Trauma performance improvement (PI) is part art and part science. I tend to segregate the process into 3 segments: inputs, processing, and outputs. There are lots of possible inputs, including violation of specific audit filters (too long to OR, open fracture delay, etc.), referrals from M&M discussions, incident reports and video reviews of trauma resuscitations, to name a few.
There is one PI input that has the potential to be a problem, though: word of mouth. You know, someone tells the trauma program manager that things just didn’t go well during that last trauma resuscitation. This is a perfectly legitimate way to identify PI issues. However, “word of mouth” can be categorized by source into “identified” and “anonymous."
Word of mouth sources that are identified are not a problem. Anonymous ones are. All too often, these unsigned notes or suggestion box drops or phone messages are initiated by someone with an axe to grind. Most of the time, there is no basis for the incident that has been reported. The PI program can spend lots of time and energy trying to track down these perceived "problems”, and nothing ever comes of it.
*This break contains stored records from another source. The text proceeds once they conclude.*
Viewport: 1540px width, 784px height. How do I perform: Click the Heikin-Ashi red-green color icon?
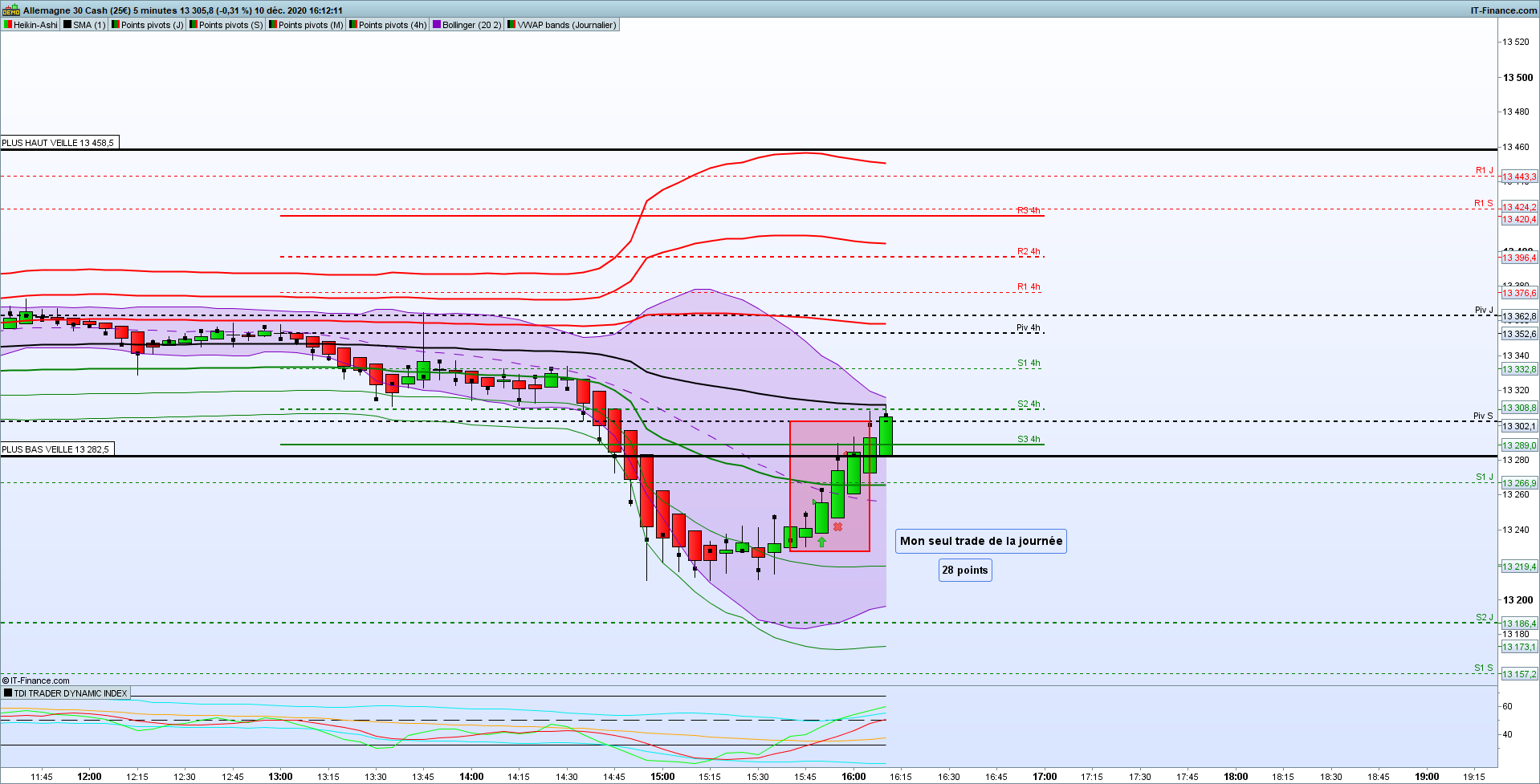pyautogui.click(x=7, y=25)
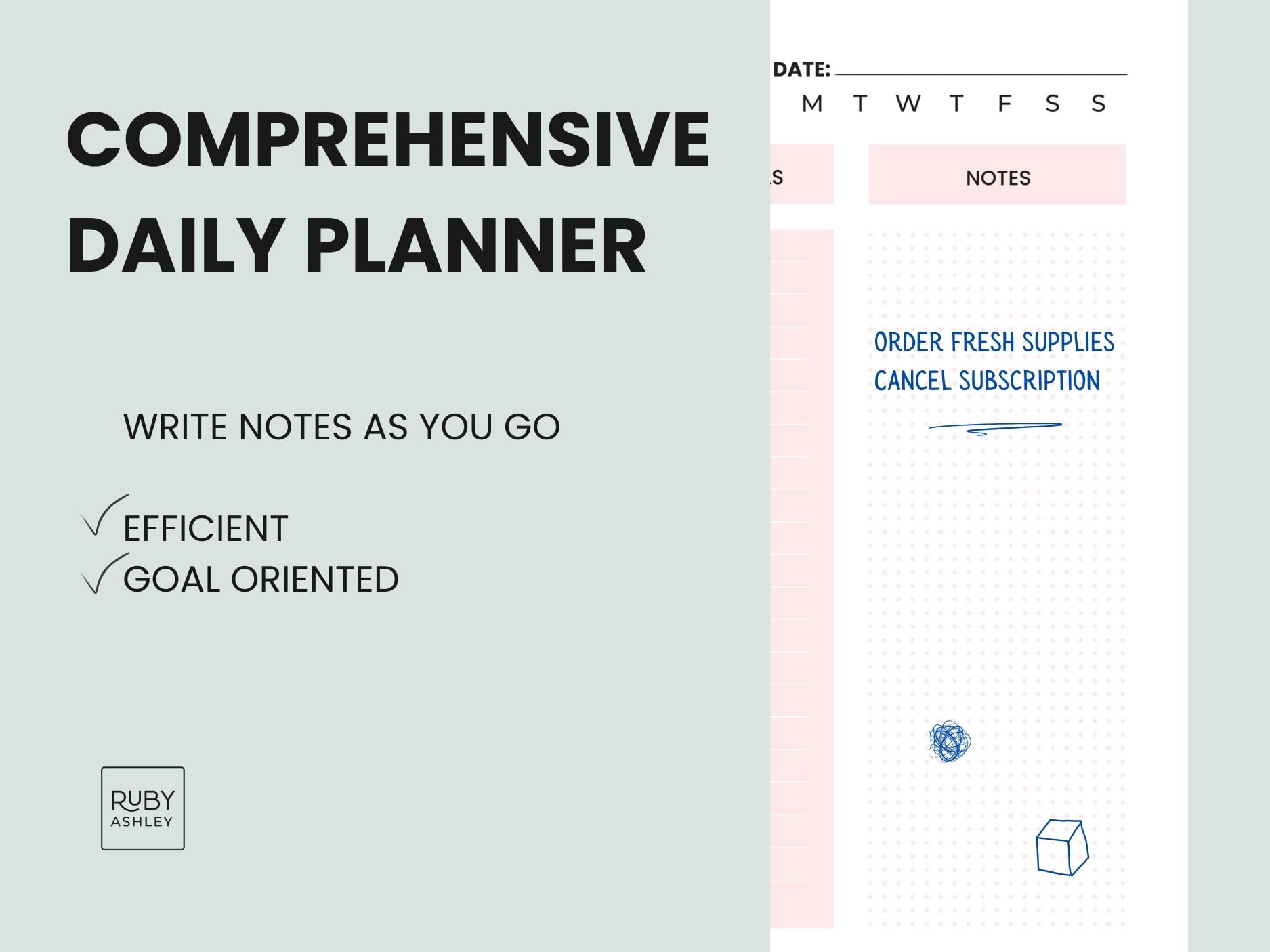Click the checkmark beside GOAL ORIENTED
1270x952 pixels.
point(103,574)
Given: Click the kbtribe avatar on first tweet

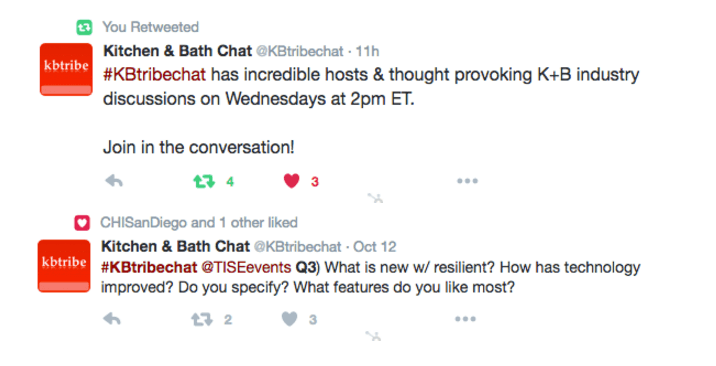Looking at the screenshot, I should pyautogui.click(x=66, y=69).
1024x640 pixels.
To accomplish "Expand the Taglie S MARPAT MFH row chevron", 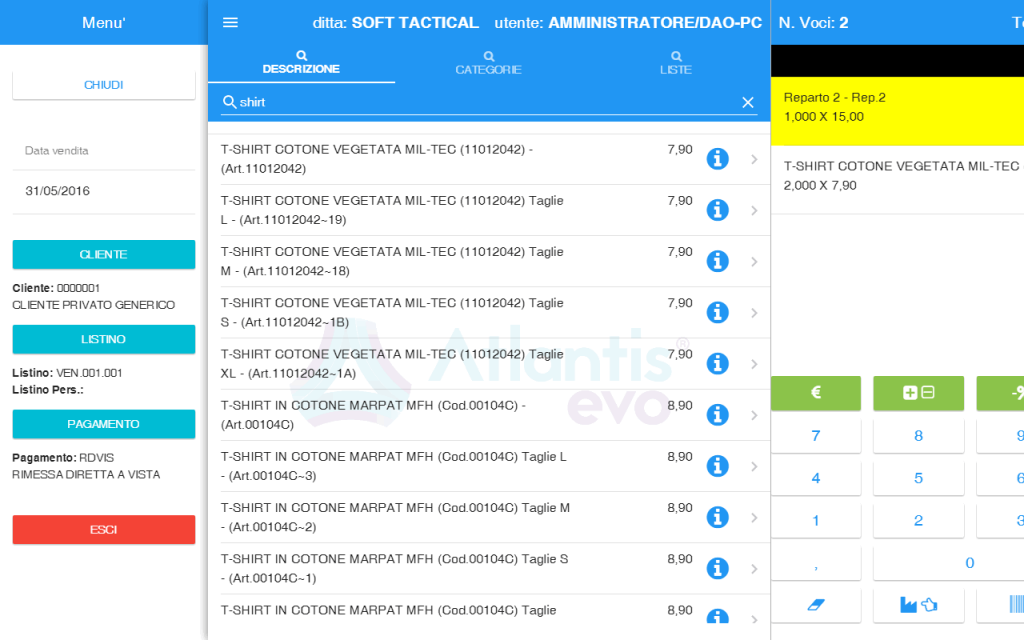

There are two major problems with unsourced word of mouth “tips”:
- There is no way to get additional information about the event from the source
- It is not possible to thank the source for the information and let them know what was done to correct the issue
Bottom line: Performance improvement “tips” from anonymous sources are usually unfounded and a waste of time to investigate. Let it be known that your PI program is happy to receive written or verbal notices of potential problems that need to be pursued. However, every request must have a name and contact number and/or email included or it will be discarded.